Potential mechanism of acute stent thrombosis with bivalirudin following percutaneous coronary intervention in acute coronary syndromes.

International journal of cardiology

PubMedID: 27390976

Laine M, Frere C, Cuisset T, Paganelli F, Morange PE, Dignat-George F, Berbis J, Camoin-Jau L, Bonello L. Potential mechanism of acute stent thrombosis with bivalirudin following percutaneous coronary intervention in acute coronary syndromes. Int J Cardiol. 2016;220496-500.
BACKGROUND
Clinical trials have demonstrated an excess of acute stent thrombosis (AST) in acute coronary syndromes patients (ACS) undergoing percutaneous coronary intervention (PCI) with bivalirudin compared to heparin. We aimed to investigate the potential mechanisms responsible for thrombus formation under bivalirudin.

METHODS
We compared heparin and bivalirudin during PCI for ACS in a prospective monocentre randomized study. Twenty patients were included after coronary angiography and received a loading dose (LD) of 180mg of ticagrelor at the time of PCI. They were randomly assigned to heparin (70UI/kg) intra-venous (IV) bolus or bivalirudin IV bolus of 0.75mg/kg followed by an infusion of 1.75mg/kg/h until the end of the PCI. The VASP index and thrombin generation test were used to assess the course of platelet reactivity (PR) and thrombin generation.

RESULTS
Thrombin generation and PR were identical in both groups at baseline. There was no difference in the course of PR following the LD over time. An optimal PR inhibition was reached 4h after the LD of ticagrelor.
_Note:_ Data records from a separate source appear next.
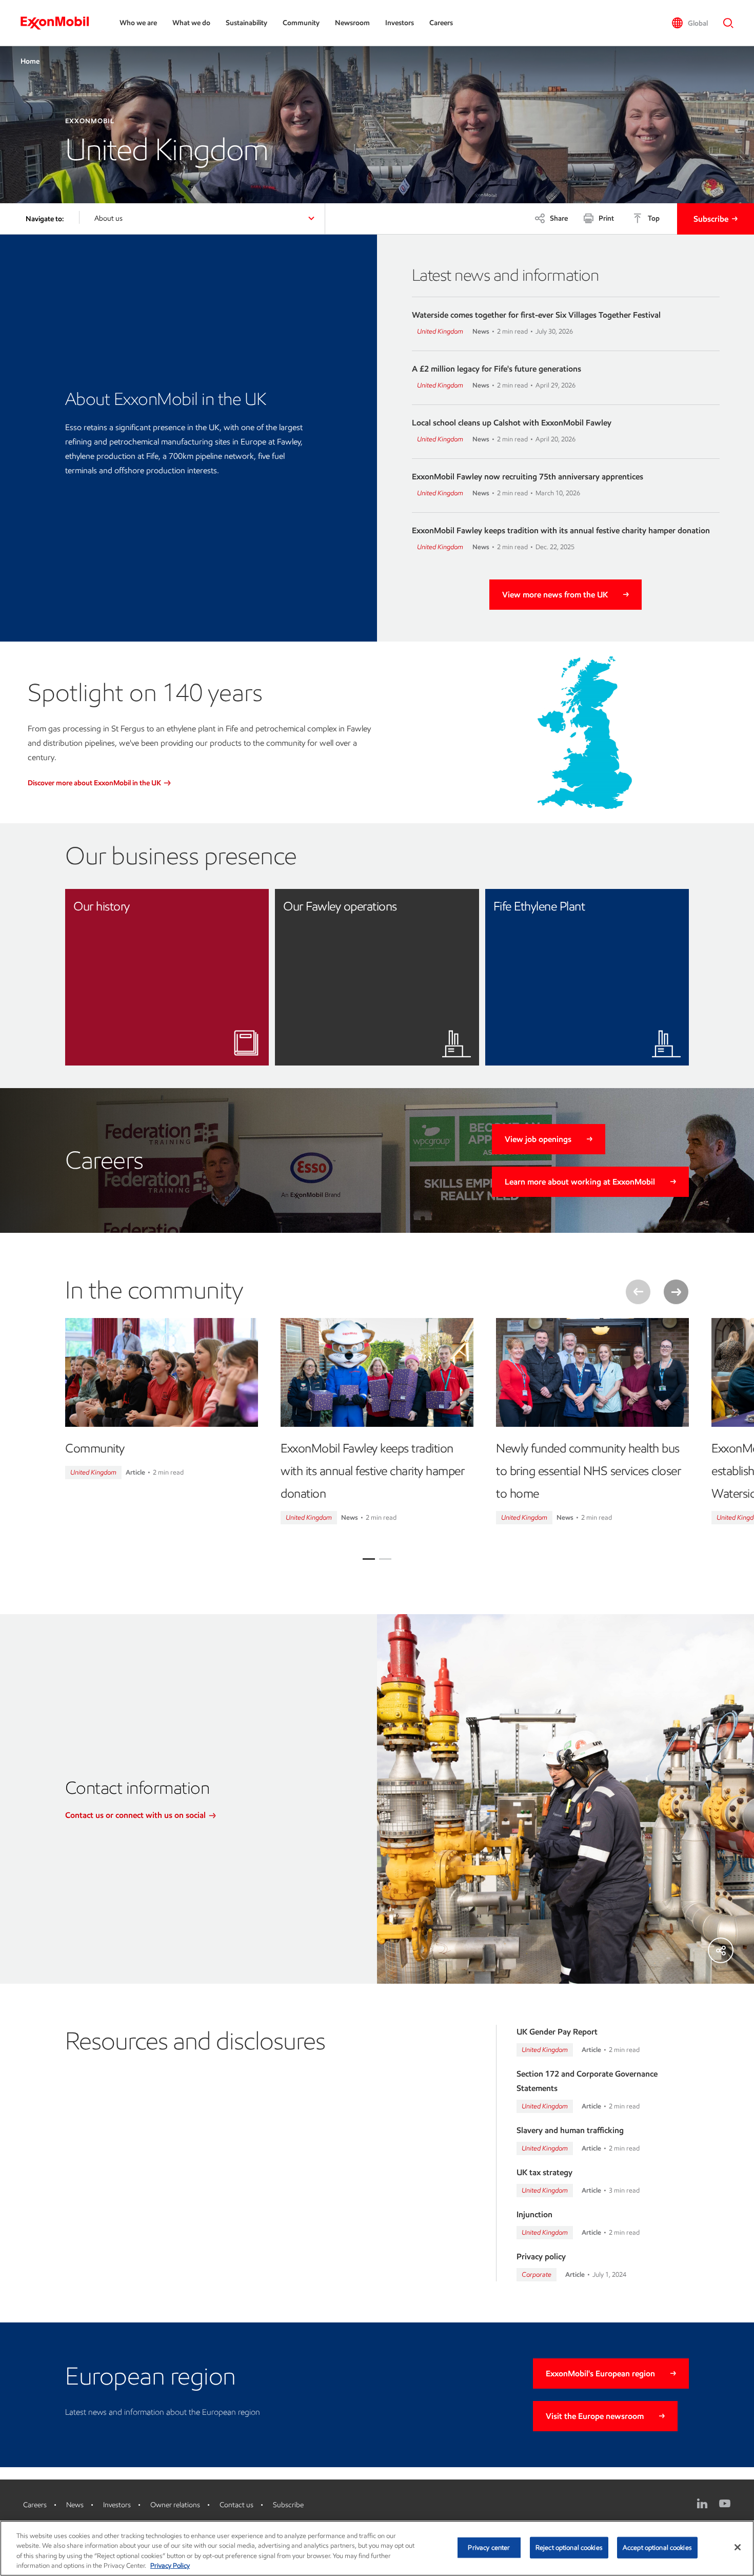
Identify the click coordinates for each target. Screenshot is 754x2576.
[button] (689, 23)
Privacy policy (541, 2256)
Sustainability (246, 22)
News (75, 2505)
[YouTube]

Heparin and bivalirudin infusion effectively inhibited thrombin generation during PCI. However, 4h after the end of bivalirudin infusion, thrombin generation had returned to its baseline value whereas in the heparin group it remained significantly inhibited compared to baseline and to the bivalirudin group 4h after the end of the infusion (p<0.01 and p<0.02 respectively).

CONCLUSIONS
The present study suggests that the short half-life of bivalirudin and the quick restoration of thrombin activity at a time when optimal PR is not reached may be responsible for acute stent thrombosis. Clinicaltrial.gov: NCT02428725.